+++ Data excerpts +++

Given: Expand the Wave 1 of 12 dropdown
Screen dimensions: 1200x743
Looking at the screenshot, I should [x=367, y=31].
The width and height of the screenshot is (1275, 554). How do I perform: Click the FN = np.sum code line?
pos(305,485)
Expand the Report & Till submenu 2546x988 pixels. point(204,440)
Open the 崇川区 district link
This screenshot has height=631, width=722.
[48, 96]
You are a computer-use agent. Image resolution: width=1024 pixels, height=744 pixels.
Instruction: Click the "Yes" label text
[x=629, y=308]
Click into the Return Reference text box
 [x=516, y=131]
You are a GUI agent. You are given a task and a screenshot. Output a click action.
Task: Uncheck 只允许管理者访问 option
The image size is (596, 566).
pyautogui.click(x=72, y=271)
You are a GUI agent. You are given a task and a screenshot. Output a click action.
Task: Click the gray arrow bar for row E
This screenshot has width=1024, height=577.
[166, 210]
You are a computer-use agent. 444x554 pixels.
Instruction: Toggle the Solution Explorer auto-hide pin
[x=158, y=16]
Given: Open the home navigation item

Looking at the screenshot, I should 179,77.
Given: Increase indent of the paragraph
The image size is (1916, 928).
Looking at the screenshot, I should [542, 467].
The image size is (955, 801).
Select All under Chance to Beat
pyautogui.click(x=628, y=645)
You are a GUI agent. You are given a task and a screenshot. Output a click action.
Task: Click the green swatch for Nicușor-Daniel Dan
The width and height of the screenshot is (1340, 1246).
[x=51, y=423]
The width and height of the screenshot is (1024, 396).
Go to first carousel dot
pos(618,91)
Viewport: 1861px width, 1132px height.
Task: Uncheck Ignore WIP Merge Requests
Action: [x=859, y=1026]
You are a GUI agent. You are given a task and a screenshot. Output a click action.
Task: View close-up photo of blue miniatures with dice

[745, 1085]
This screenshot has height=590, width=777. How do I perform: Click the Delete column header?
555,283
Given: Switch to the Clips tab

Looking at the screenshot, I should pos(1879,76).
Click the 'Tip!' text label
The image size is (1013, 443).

+++

**Challenge**
Please present every line of the entries above as a Markdown table with the columns Row and Text, numbering the rows in order and leaving out blank lines.

**Output of the task**
| Row | Text |
|---|---|
| 1 | Given: Expand the Wave 1 of 12 dropdown |
| 2 | Screen dimensions: 1200x743 |
| 3 | Looking at the screenshot, I should [x=367, y=31]. |
| 4 | The width and height of the screenshot is (1275, 554). How do I perform: Click the FN = np.sum code line? |
| 5 | pos(305,485) |
| 6 | Expand the Report & Till submenu 2546x988 pixels. point(204,440) |
| 7 | Open the 崇川区 district link |
| 8 | This screenshot has height=631, width=722. |
| 9 | [48, 96] |
| 10 | You are a computer-use agent. Image resolution: width=1024 pixels, height=744 pixels. |
| 11 | Instruction: Click the "Yes" label text |
| 12 | [x=629, y=308] |
| 13 | Click into the Return Reference text box |
| 14 |  [x=516, y=131] |
| 15 | You are a GUI agent. You are given a task and a screenshot. Output a click action. |
| 16 | Task: Uncheck 只允许管理者访问 option |
| 17 | The image size is (596, 566). |
| 18 | pyautogui.click(x=72, y=271) |
| 19 | You are a GUI agent. You are given a task and a screenshot. Output a click action. |
| 20 | Task: Click the gray arrow bar for row E |
| 21 | This screenshot has width=1024, height=577. |
| 22 | [166, 210] |
| 23 | You are a computer-use agent. 444x554 pixels. |
| 24 | Instruction: Toggle the Solution Explorer auto-hide pin |
| 25 | [x=158, y=16] |
| 26 | Given: Open the home navigation item |
| 27 | Looking at the screenshot, I should 179,77. |
| 28 | Given: Increase indent of the paragraph |
| 29 | The image size is (1916, 928). |
| 30 | Looking at the screenshot, I should [542, 467]. |
| 31 | The image size is (955, 801). |
| 32 | Select All under Chance to Beat |
| 33 | pyautogui.click(x=628, y=645) |
| 34 | You are a GUI agent. You are given a task and a screenshot. Output a click action. |
| 35 | Task: Click the green swatch for Nicușor-Daniel Dan |
| 36 | The width and height of the screenshot is (1340, 1246). |
| 37 | [x=51, y=423] |
| 38 | The width and height of the screenshot is (1024, 396). |
| 39 | Go to first carousel dot |
| 40 | pos(618,91) |
| 41 | Viewport: 1861px width, 1132px height. |
| 42 | Task: Uncheck Ignore WIP Merge Requests |
| 43 | Action: [x=859, y=1026] |
| 44 | You are a GUI agent. You are given a task and a screenshot. Output a click action. |
| 45 | Task: View close-up photo of blue miniatures with dice |
| 46 | [745, 1085] |
| 47 | This screenshot has height=590, width=777. How do I perform: Click the Delete column header? |
| 48 | 555,283 |
| 49 | Given: Switch to the Clips tab |
| 50 | Looking at the screenshot, I should pos(1879,76). |
| 51 | Click the 'Tip!' text label |
| 52 | The image size is (1013, 443). |